Dívidas em alta colocam pressão sobre eleitores e entram no centro do debate eleitoral de 2026
Com recorde de famílias endividadas e custo de vida elevado, cenário econômico passa a influenciar diretamente as prioridades dos brasileiros na escolha de candidatos
O avanço do endividamento das famílias brasileiras tem ganhado protagonismo no cenário político e já figura entre os principais temas da eleição presidencial de 2026. Dados recentes mostram que o problema deixou de ser apenas econômico e passou a impactar diretamente o comportamento do eleitor.
Levantamentos indicam que o percentual de famílias com algum tipo de dívida atingiu níveis recordes, ultrapassando 80% em 2026 o maior patamar desde o início da série histórica.
Ao mesmo tempo, o país acumula cerca de 332 milhões de dívidas ativas, número 43% maior do que há uma década, evidenciando o crescimento consistente da inadimplência e da dependência de crédito no orçamento das famílias.
Apesar da leve estabilidade em alguns indicadores de atraso, especialistas apontam que o alto custo do crédito e os juros elevados ainda dificultam a recuperação financeira da população.
Esse cenário é agravado pela percepção generalizada de aumento no custo de vida. Pesquisas mostram que mais de 70% dos brasileiros sentem que viver ficou mais caro, enquanto cerca de 40% afirmam estar mais endividados do que no ano anterior.
Diante disso, o impacto econômico tem influenciado diretamente o ambiente político. Para uma parcela significativa da população, questões como renda, inflação e capacidade de pagar contas mensais já são fatores decisivos na escolha do próximo presidente.
Analistas avaliam que o debate eleitoral tende a se concentrar cada vez mais em propostas concretas para aliviar o orçamento doméstico, como redução de juros, acesso ao crédito mais barato e políticas de renegociação de dívidas.

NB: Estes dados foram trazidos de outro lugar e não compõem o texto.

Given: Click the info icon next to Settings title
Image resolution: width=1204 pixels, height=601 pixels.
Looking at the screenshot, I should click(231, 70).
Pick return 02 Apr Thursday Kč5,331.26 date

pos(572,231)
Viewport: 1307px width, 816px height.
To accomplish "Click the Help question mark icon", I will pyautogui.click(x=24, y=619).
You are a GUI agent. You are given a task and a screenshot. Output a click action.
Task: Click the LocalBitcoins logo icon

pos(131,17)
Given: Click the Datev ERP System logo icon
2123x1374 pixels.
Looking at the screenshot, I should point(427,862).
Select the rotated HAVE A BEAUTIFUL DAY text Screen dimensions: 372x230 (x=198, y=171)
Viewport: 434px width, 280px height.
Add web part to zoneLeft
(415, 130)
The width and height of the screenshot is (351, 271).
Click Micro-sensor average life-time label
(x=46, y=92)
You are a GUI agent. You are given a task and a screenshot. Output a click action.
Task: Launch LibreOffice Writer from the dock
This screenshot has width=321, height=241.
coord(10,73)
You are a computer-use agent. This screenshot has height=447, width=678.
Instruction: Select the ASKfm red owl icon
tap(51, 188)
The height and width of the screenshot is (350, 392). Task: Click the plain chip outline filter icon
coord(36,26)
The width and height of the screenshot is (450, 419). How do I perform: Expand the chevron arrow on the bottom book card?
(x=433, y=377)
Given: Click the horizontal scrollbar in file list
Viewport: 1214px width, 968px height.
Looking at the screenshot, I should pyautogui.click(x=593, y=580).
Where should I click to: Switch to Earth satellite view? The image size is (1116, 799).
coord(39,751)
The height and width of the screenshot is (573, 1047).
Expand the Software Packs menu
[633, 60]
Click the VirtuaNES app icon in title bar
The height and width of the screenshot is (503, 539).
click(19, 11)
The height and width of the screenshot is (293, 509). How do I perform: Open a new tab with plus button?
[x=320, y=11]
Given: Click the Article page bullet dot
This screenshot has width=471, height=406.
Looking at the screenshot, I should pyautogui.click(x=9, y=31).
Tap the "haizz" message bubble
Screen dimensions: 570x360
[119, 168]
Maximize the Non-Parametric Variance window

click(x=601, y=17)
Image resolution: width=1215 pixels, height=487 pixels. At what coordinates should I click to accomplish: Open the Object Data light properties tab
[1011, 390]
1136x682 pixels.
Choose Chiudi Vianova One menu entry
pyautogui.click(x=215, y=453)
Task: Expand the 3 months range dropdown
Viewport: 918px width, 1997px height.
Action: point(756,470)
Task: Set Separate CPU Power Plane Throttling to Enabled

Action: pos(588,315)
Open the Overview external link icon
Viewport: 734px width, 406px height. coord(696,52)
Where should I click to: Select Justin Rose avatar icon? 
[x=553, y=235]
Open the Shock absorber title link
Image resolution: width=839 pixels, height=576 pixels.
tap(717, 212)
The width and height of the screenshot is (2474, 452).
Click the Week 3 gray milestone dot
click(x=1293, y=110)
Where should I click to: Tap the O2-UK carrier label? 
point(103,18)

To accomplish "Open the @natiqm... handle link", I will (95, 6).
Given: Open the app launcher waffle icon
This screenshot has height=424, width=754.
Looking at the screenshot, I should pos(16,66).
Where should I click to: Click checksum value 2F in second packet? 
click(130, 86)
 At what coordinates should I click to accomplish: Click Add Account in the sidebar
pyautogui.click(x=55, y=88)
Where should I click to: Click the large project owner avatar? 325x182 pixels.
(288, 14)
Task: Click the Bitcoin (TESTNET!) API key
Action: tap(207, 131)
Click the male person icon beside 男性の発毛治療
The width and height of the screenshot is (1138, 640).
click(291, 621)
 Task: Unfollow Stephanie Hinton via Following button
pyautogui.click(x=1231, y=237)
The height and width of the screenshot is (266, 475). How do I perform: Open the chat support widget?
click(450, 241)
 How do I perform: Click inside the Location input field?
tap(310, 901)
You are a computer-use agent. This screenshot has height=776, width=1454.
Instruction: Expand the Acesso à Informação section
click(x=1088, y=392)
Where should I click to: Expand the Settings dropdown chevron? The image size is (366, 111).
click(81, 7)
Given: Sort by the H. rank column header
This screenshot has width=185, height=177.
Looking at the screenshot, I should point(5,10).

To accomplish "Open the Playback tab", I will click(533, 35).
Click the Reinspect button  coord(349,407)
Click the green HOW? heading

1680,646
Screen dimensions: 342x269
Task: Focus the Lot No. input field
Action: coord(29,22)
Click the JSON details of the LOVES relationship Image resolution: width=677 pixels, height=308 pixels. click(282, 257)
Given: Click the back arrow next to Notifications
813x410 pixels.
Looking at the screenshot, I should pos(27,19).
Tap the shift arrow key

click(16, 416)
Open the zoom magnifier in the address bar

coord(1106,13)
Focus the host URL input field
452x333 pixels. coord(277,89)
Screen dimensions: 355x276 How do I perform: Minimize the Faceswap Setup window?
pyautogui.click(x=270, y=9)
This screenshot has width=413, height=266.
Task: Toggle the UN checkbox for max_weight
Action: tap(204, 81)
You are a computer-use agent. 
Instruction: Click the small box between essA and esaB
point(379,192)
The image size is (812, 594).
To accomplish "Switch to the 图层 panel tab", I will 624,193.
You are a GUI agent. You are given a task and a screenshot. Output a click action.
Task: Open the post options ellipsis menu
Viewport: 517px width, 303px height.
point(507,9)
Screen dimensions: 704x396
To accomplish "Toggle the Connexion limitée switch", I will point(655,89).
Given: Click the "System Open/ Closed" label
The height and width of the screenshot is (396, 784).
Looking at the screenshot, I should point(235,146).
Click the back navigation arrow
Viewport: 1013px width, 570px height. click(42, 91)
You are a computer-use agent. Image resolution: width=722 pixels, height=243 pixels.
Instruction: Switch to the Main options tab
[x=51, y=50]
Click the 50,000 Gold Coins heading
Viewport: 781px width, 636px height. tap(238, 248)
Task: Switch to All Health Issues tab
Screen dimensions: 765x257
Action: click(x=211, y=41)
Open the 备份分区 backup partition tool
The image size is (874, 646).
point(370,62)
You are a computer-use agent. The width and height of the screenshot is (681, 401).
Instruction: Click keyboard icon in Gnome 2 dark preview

Além disso, o perfil do endividamento também mudou nos últimos anos. Hoje, ele atinge diferentes faixas de renda e cresce inclusive entre grupos que antes apresentavam maior estabilidade financeira, refletindo um cenário econômico mais amplo e desafiador.
Com isso, o tema das dívidas deixa de ser apenas uma estatística econômica e se consolida como um dos principais termômetros do humor do eleitor brasileiro em 2026.